The Three Musketeers
Seorang pahlawan akan melakukan apa saja demi tujuan mulia. Apalagi bagi para pengawal raja Perancis, Three Musketeers ini. Tetapi jika mereka tidak memiliki tujuan mulia lagi untuk diperjuangkan, apa yang mereka lakukan? Siapkah mereka untuk kembali mengayunkan pedang jika sewaktu-waktu tenaga mereka dibutuhkan untuk tujuan mulia lain yang datang secara tidak terduga? Film adaptasi terbaru dari cerita karya Alexandre Dumas, The Three Musketeers, akan memperlihatkan bagaimana perjuangan para pengawal raja ini dalam membela kebenaran.
Ketiga pengawal Raja Perancis (Musketeer); Athos, Aramis, dan Portos harus rela meninggalkan gelar dan harga dirinya ketika mereka bertiga dikhianati oleh seorang agen ganda kerajaan Inggris dan Perancis, Milady. Namun mereka mendapatkan kesempatan untuk mendapatkan kembali harga diri sekaligus tujuan mulia ketika mereka dipertemukan secara tidak sengaja dengan D'Artagnan. D'Artagnan yang masih muda dan arogan pun segera bekerja sama dengan ketiga Musketeer untuk mengungkap konspirasi antara Milady dan Kardinal Rochelieu yang jahat.
Entah sudah berapa kali kisah klasik tiga pengawal Raja Perancis ini diadaptasi dalam bentuk layar lebar. Yang pasti, di tahun 2011 ini sutradara Paul W. S. Anderson yang pernah menggarap Resident Evil (2002), AVP (2004), Resident Evil: Afterlife (2010) ini berani mengambil kemudi untuk menyutradarai kisah klasik kepahlawanan yang menentang penguasa yang korup. Ketiga pahlawan utama dalam film ini memang tidak dibintangi oleh aktor kelas atas, namun nama-nama besar seperti Orlando Bloom dan Christoph Waltz turut meramaikan film ini walaupun memerankan karakter antagonis. Tidak ketinggalan Milla Jovovich yang selalu diikutsertakan ketika suaminya duduk di kursi sutradara. Oya, ada pula Logan Lerman si Percy Jackson yang sekali lagi mengambil peran utama di dalam sebuah film sebagai D'Artagnan.
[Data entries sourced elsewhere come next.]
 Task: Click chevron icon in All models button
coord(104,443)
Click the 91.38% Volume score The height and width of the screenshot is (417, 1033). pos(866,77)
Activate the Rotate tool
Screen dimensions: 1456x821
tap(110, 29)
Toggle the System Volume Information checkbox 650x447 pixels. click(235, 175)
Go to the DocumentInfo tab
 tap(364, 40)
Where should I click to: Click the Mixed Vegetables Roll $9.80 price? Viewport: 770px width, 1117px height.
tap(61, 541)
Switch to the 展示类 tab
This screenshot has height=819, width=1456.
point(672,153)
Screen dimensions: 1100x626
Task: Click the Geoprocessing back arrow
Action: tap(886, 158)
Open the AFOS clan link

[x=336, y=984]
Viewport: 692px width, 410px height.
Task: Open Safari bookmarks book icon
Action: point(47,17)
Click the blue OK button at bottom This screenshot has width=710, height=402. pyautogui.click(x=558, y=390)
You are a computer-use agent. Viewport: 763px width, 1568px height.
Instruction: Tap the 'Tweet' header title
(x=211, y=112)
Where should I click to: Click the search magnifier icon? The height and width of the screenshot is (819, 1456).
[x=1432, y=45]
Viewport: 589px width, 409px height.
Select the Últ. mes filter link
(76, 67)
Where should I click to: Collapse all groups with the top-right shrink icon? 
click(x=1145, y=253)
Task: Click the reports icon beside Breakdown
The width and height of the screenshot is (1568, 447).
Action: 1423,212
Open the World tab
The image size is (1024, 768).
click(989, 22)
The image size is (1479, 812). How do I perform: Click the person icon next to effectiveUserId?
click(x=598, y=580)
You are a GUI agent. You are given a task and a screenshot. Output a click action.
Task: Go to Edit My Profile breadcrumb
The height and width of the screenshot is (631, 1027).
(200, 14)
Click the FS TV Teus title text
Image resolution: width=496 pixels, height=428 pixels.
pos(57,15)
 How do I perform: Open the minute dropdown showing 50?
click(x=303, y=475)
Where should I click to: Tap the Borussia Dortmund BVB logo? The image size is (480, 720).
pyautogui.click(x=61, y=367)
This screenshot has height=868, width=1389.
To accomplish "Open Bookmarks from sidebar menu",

Aktor-aktris papan atas seperti Jovovich, Bloom, dan Waltz memang tampail baik seperti biasanya. Ditambah dengan ketiga Musketeer plus D'Artagnan yang labil dan arogan. Tetapi entah kenapa keseluruhan cerita film ini lebih fokus pada karakter antagonis yang sibuk merencanakan konspirasi jahat untuk menggulingkan Raja Louis XIII yang dipandang belum cukup dewasa untuk memimpin Kerajaan Perancis. Mungkin ini adalah salah satu trik untuk lebih menonjolkan dan menjual nama-nama besar Jovovich, Bloom, dan Waltz ketimbang Matthew Macfayden, Luke Evans, Ray Stevenson, dan Logan Lerman. Padahal menurut gue, akting Macfayden, Evans, dan Stevenson tampil meyakinkan dalam memerankan Athos, Aramis, dan Porthos.
Segi cerita tampaknya memang bukan jualan utama film ini, melihat bagaimana pembuat film ini menomor-duakan alur dan detil cerita. Banyak adegan-adegan kurang masuk akal yang melecehkan kecerdasan penonton serta mengabaikan perpindahan adegan yang mulus menjadi kelemahan utama dalam film ini. Ya, film ini memiliki masalah besar di bagian editing. Secara garis besar, cerita dalam film ini memang masih setia dengan novel Alexandre Dumas. Namun penulis naskah Alex Litvak dan Andrew Davies mengganti beberapa detil dan menyusupkan peralatan-peralatan modern ke dalam film.
Sementara Paul Anderson masih mempertahankan ciri khasnya dalam membuat film aksi, walaupun yang kali ini dalam setting klasik abad pertengahan. Film yang memang ditujukan sebagai hiburan mata saja cukup menghibur dengan sederet adegan aksi yang ditujukan. Penempatan adegan-adegan slow-motion juga cukup menguatkan setiap adegan aksi yang ada, namun karena hampir semua adegan aksi disajikan secara slow-motion menjadikan teknik itu tidak istimewa lagi dan cenderung membosankan. Selain aksi, film ini juga berusaha terlalu keras untuk menjadi lucu dengan humor-humor tanggungnya.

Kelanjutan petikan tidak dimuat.